Indeed, with the exception of King, we lack information on the later lives of any of Williston’s Boxer Indemnity Scholars. In a way, they disappeared into history. The period of the Chinese Republic, beginning in 1911, is not without turmoil, while the Japanese invasion of Manchuria in 1931, and the second Sino-Japanese War, 1937-1945, threw the country into chaos from which little information emerged.

After 1910

It is worth noting that while student publications from the 1870s are full of tasteless, sometimes overtly racist references to Williston’s Chinese, such obnoxiousness was not present in 1909-1910. Indeed, the senior class poll in the 1910 Log named “The Chinese young gentlemen” as having “done most for Williston.” When the Annual Catalogue was mailed in April 1910, it included a cover document from Joseph Sawyer, which stated, “Using the fund returned by our government from the Boxer indemnity, the Chinese government announces the purpose to send one hundred young men to the United States each year, for thirty years, for education, including full collegiate and professional courses.
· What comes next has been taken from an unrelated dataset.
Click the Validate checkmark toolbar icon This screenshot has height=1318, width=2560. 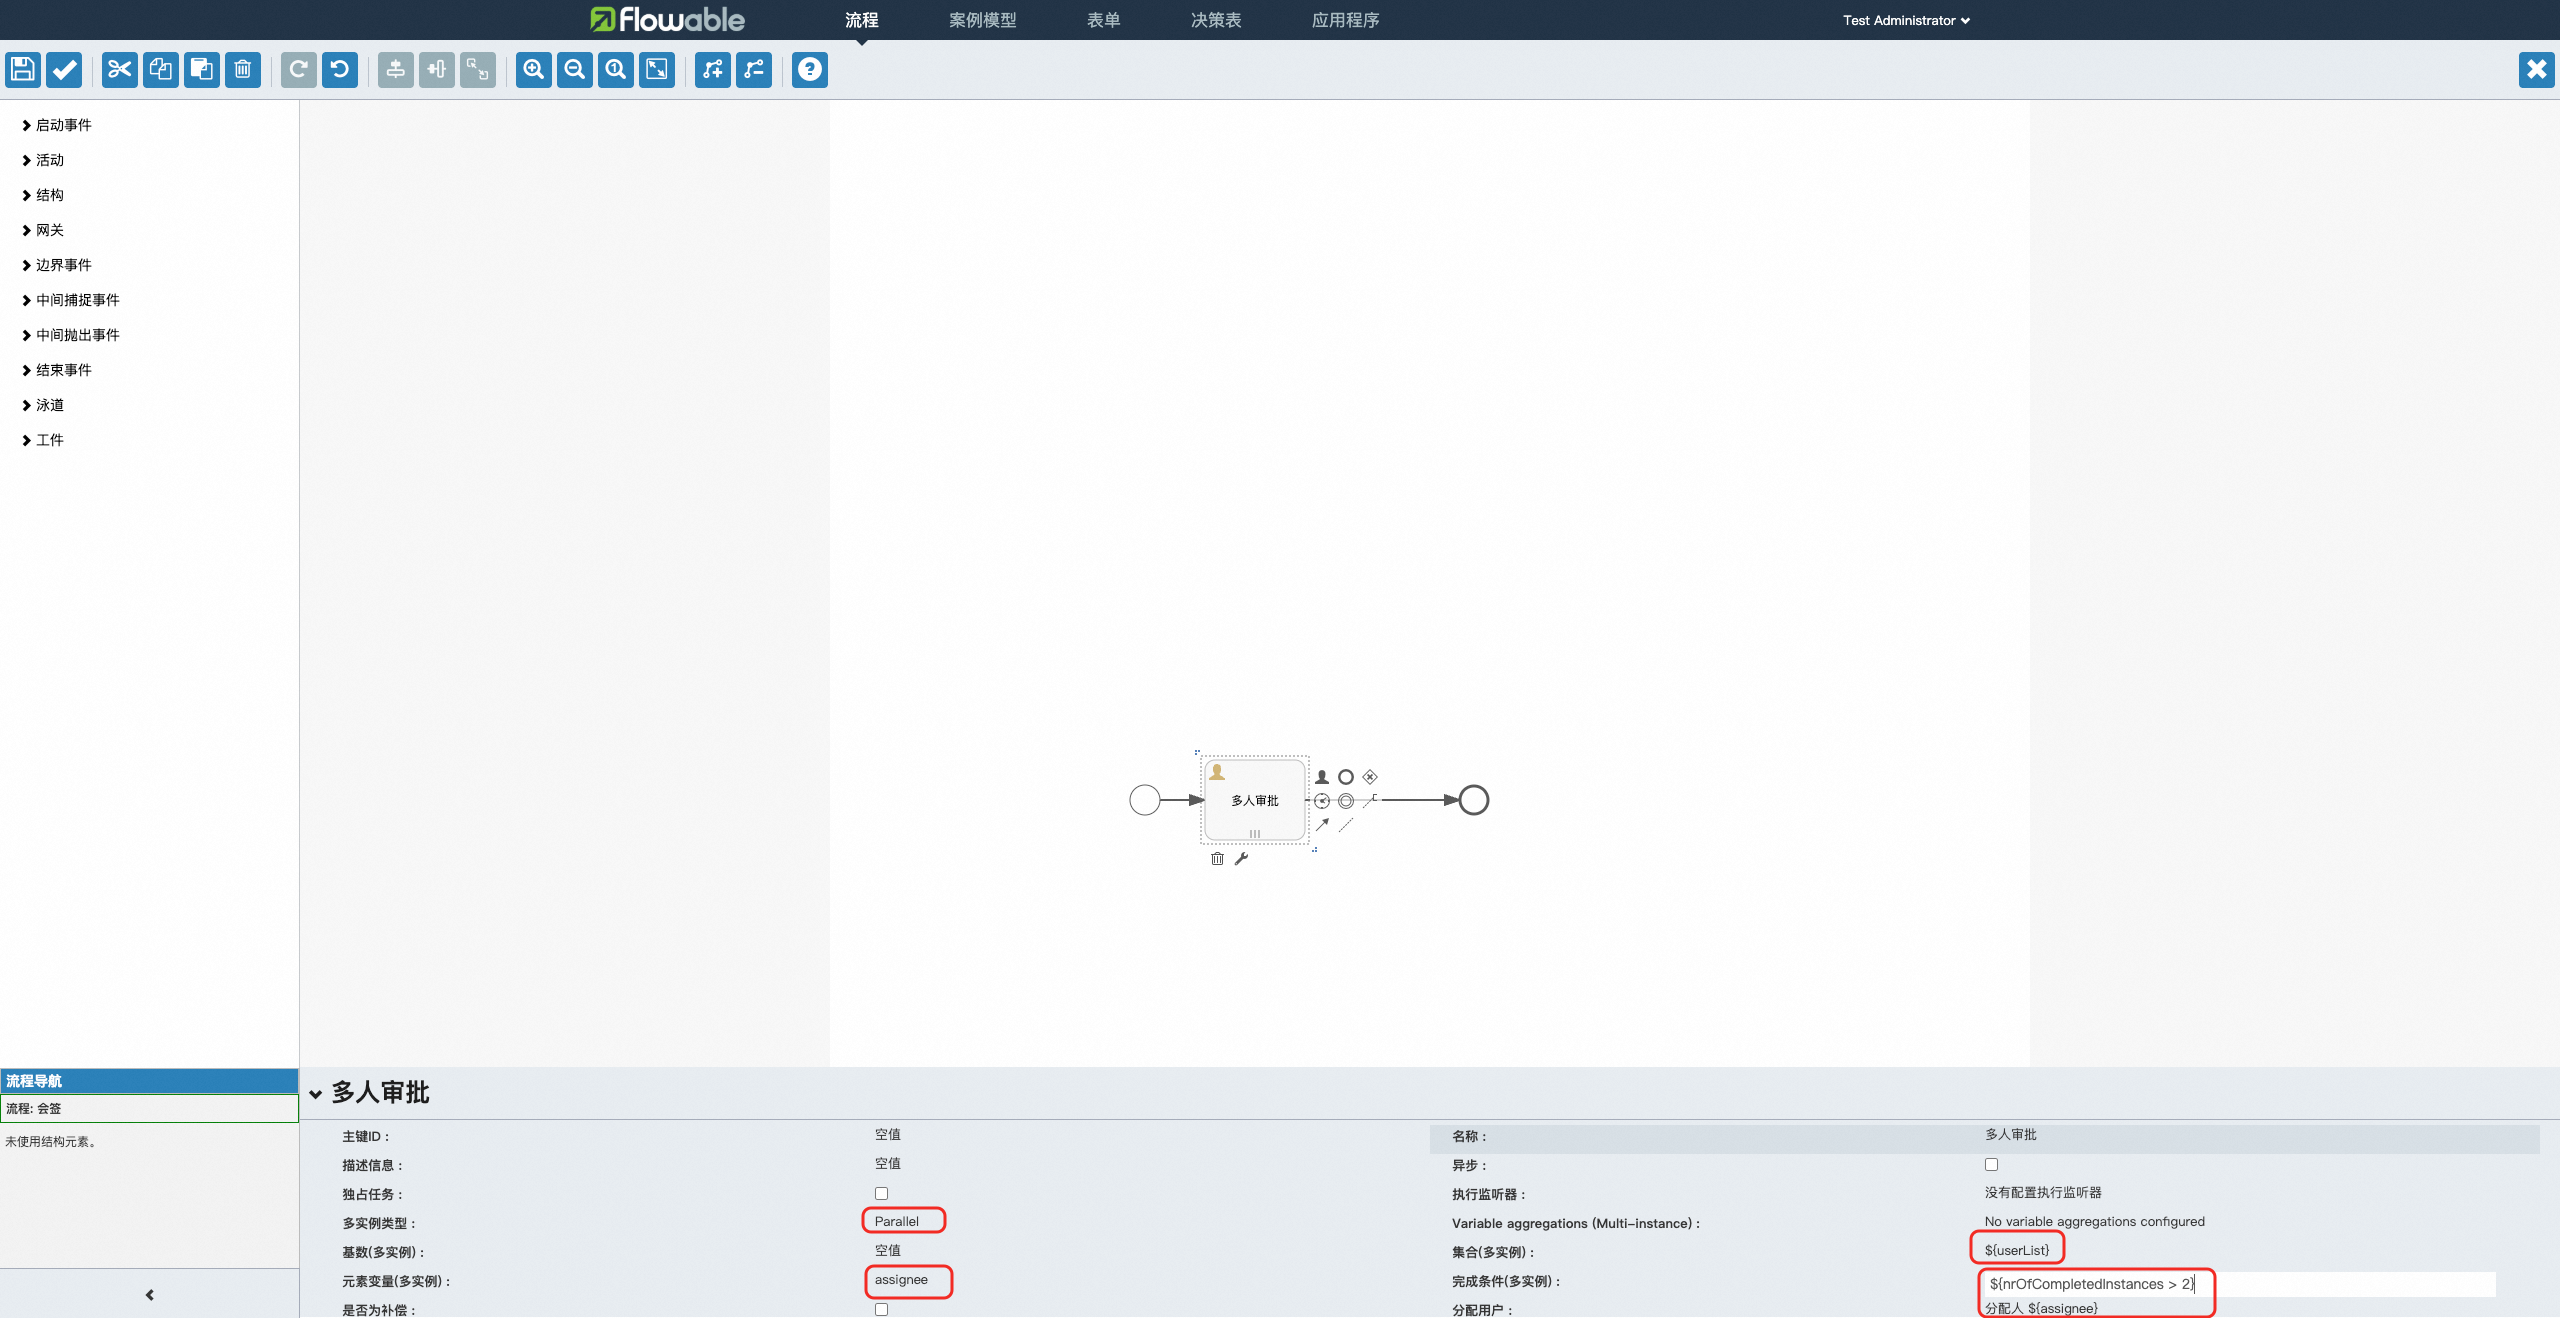(64, 69)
It is an epoch-making movement and forecasts a new China.” Sawyer trusted that a substantial group would attend Williston annually for the next three decades.
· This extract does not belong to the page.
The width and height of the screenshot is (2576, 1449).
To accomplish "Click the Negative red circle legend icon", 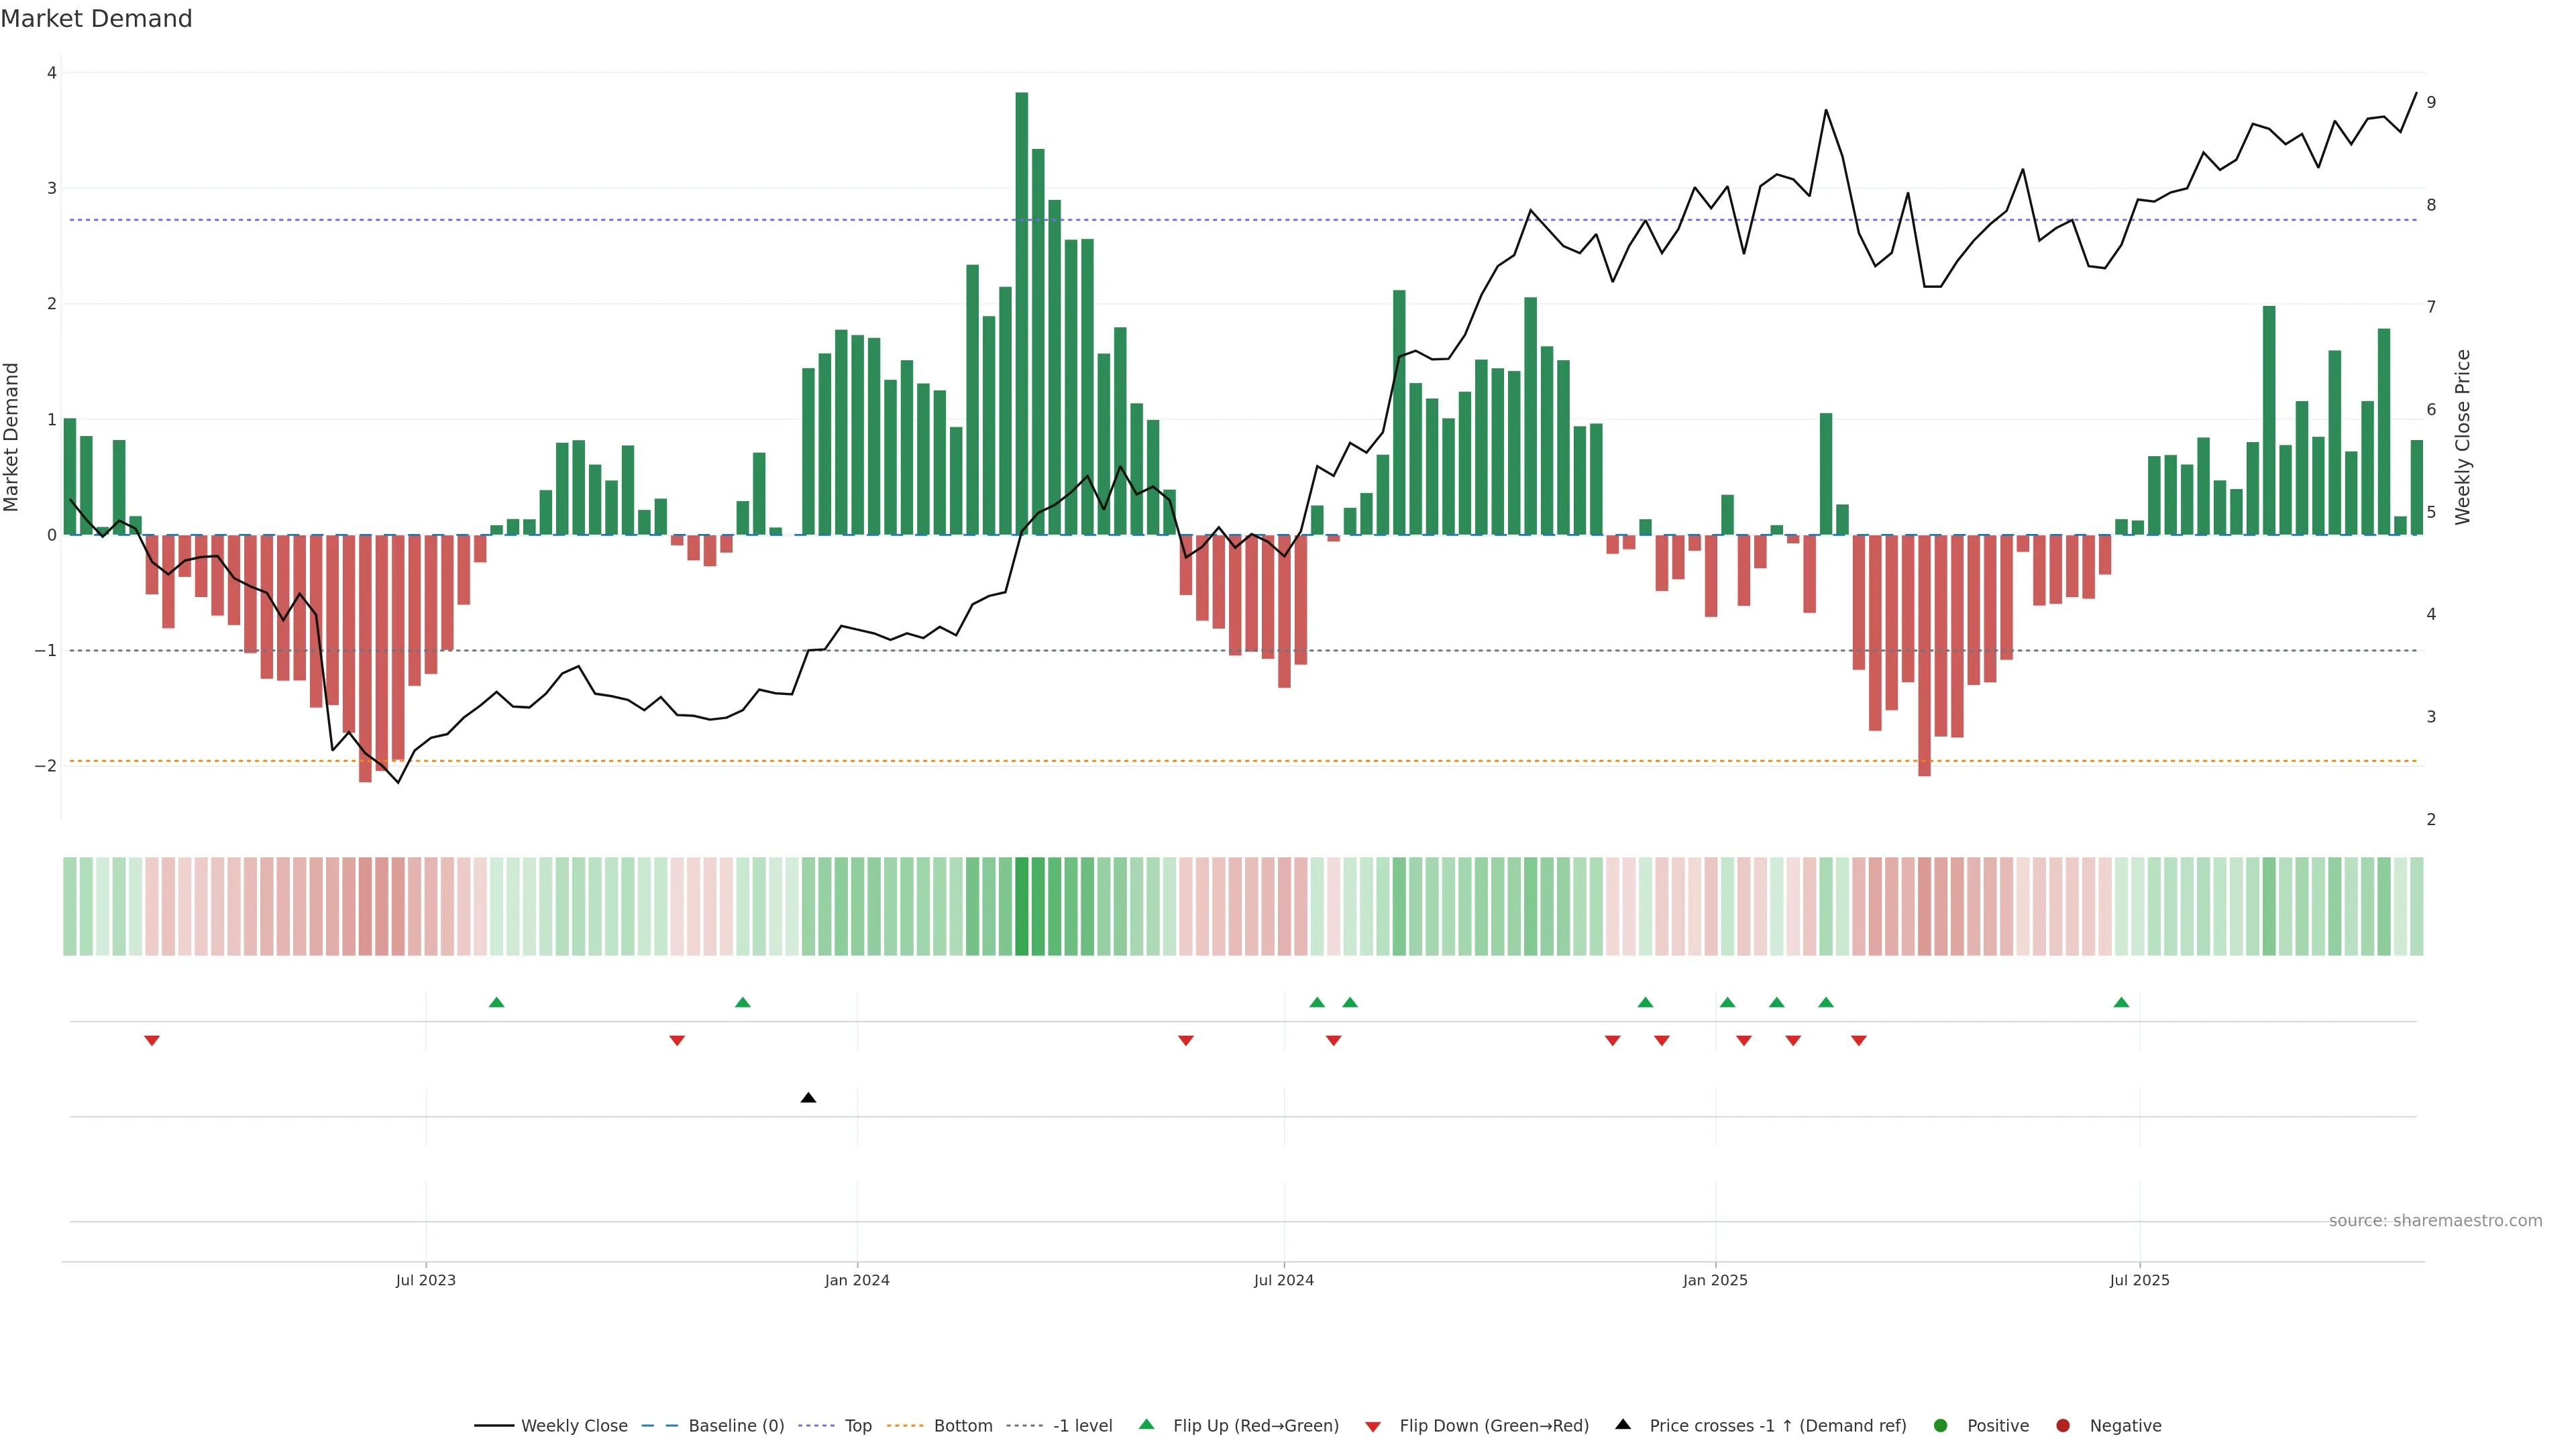I will point(2063,1426).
From the mailing cover to the April 1910 Annual Catalogue.

Alas, this was not to be. The end of the Qing Dynasty and declaration of a republic in 1911 ended the Imperial government’s tinkering with the Boxer Indeminty Scholars program. Its officials were quick to reorganize. One change was the founding of their own preparatory school in Shanghai. Henceforth no student would be sent to the U.S. until he was qualified for college entrance. Students would not come annually, but in larger groups, every few years. Ultimately five groups would come to the U.S., before the 1937 invasion and the Second World War put an end to the program.

A few Chinese would enroll independently at Williston in the next few years. Sotin Allan Chow arrived in April, 1910; he was the second family-supported Chinese scholar to whom Sawyer referred in the document reproduced above. But he took only a limited number of courses, and was gone after one term. Nine more Chinese would enter, none as seniors, from 1911 to 1916. Only one, G. Call Lieu, class of 1914, would stay more than one year. Lieu studied civil engineering at M.I.T. and ran a cement business in Guangzhou.
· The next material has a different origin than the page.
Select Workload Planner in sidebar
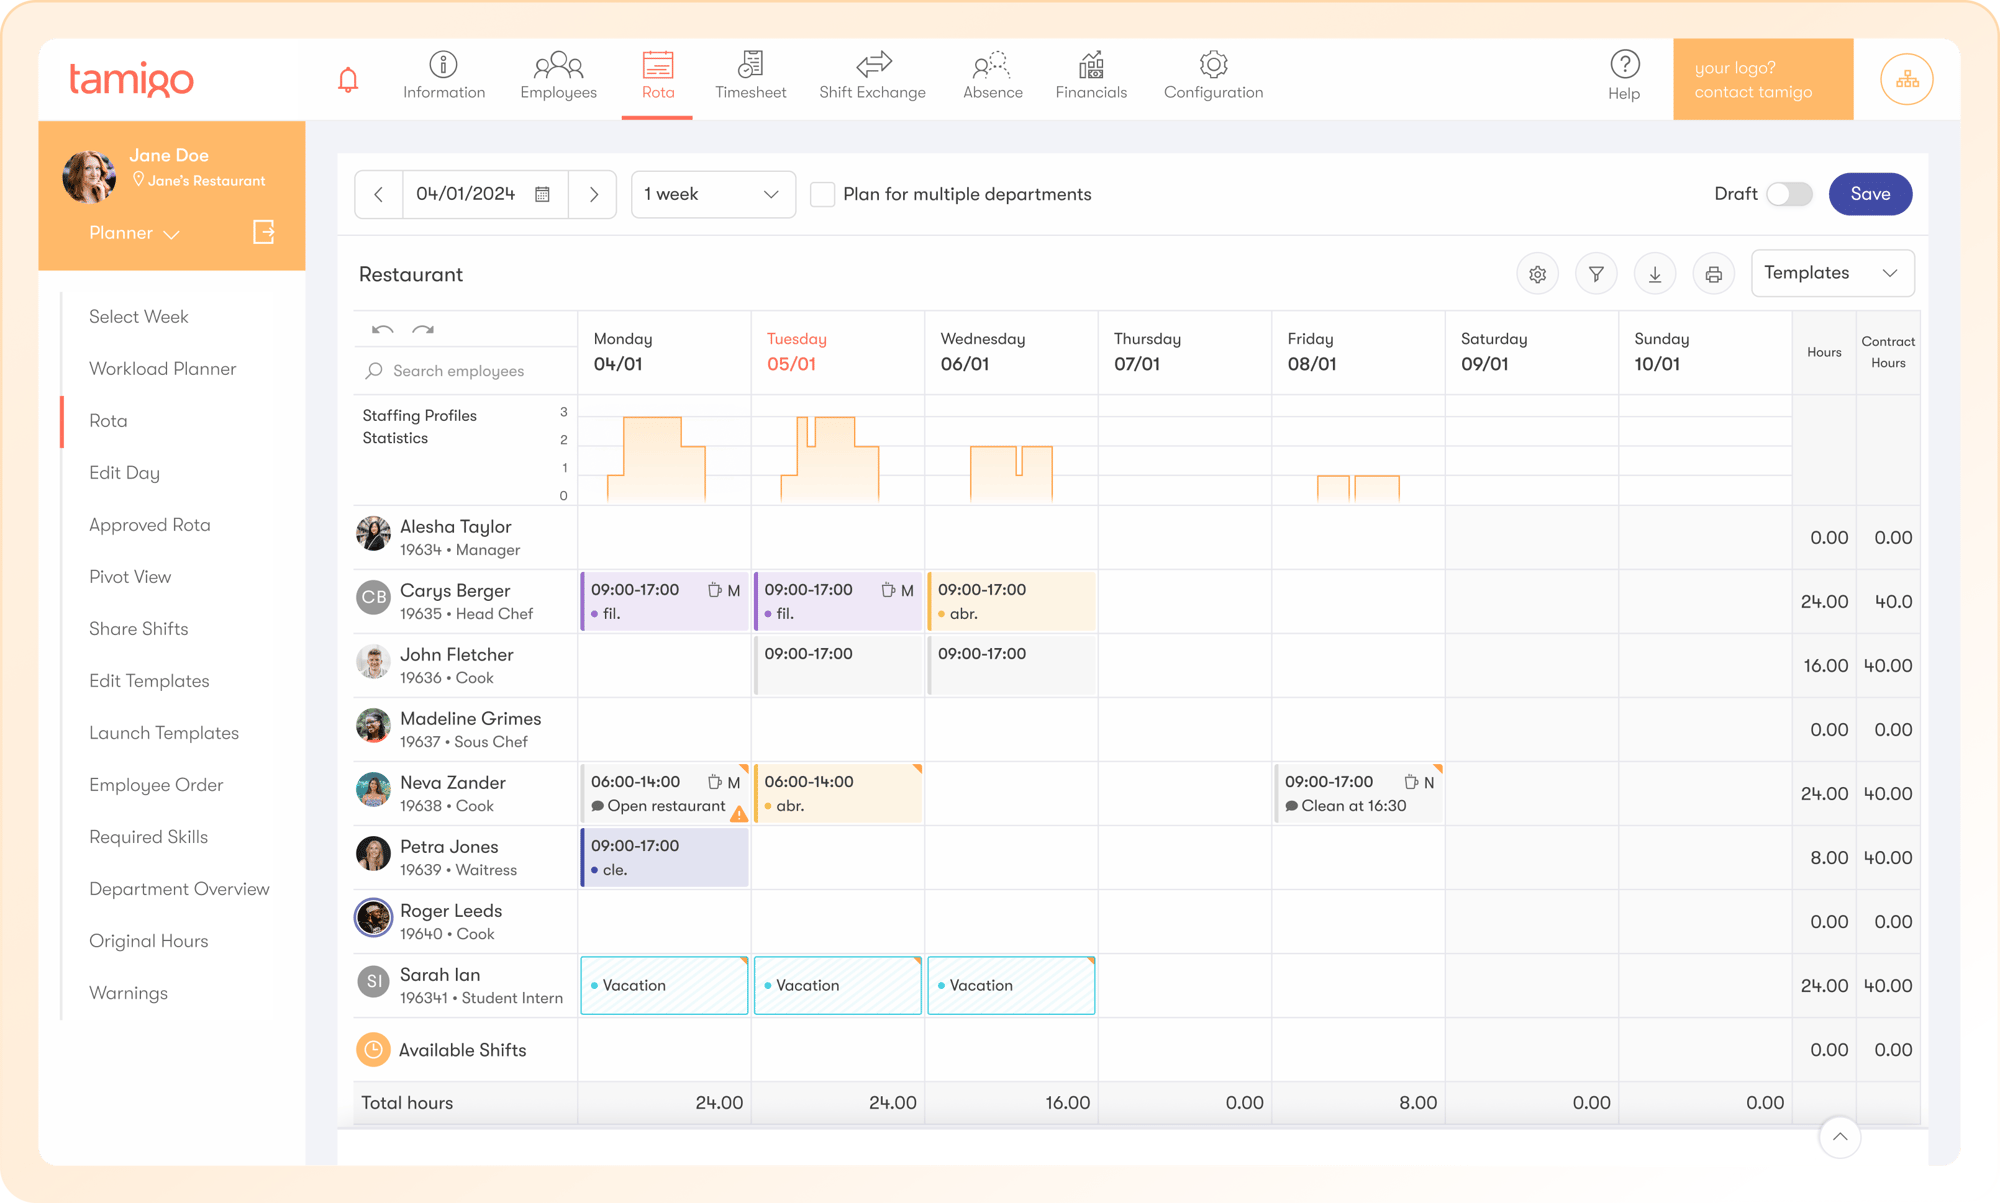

But the First World War effectively ended Chinese attendance until the 1920s. Yuan Chia Yung ‘25 – “Charlie” Yuan – might be considered the first in the next wave of Chinese students at Williston, even though no one from the mainland would enroll from the 1949 Revolution until 1983. For Charlie, who arrived with his two brothers in 1921, would live to see two grandsons enroll at Williston, to welcome several school tour groups to Beijing, and to return to campus for his 65th class Reunion. He is arguably the spiritual grandfather of many dozens of Chinese who have attended Williston in recent decades. But his fascinating history will need to wait for another time.

Charlie Yuan ’25 at his 65th Williston Reunion in 1990.

2 thoughts on “Early Chinese Students at Williston: Part II”

  1. Excellent article Rick, the 1982 intersession trip to China led by your father was amazing and it was fascinating to meet Charlie at our “Peking Duck Dinner” at the end of our trip which was a truly memorable evening, inspirt the obligatory toasts with Moatai supplied by hosts.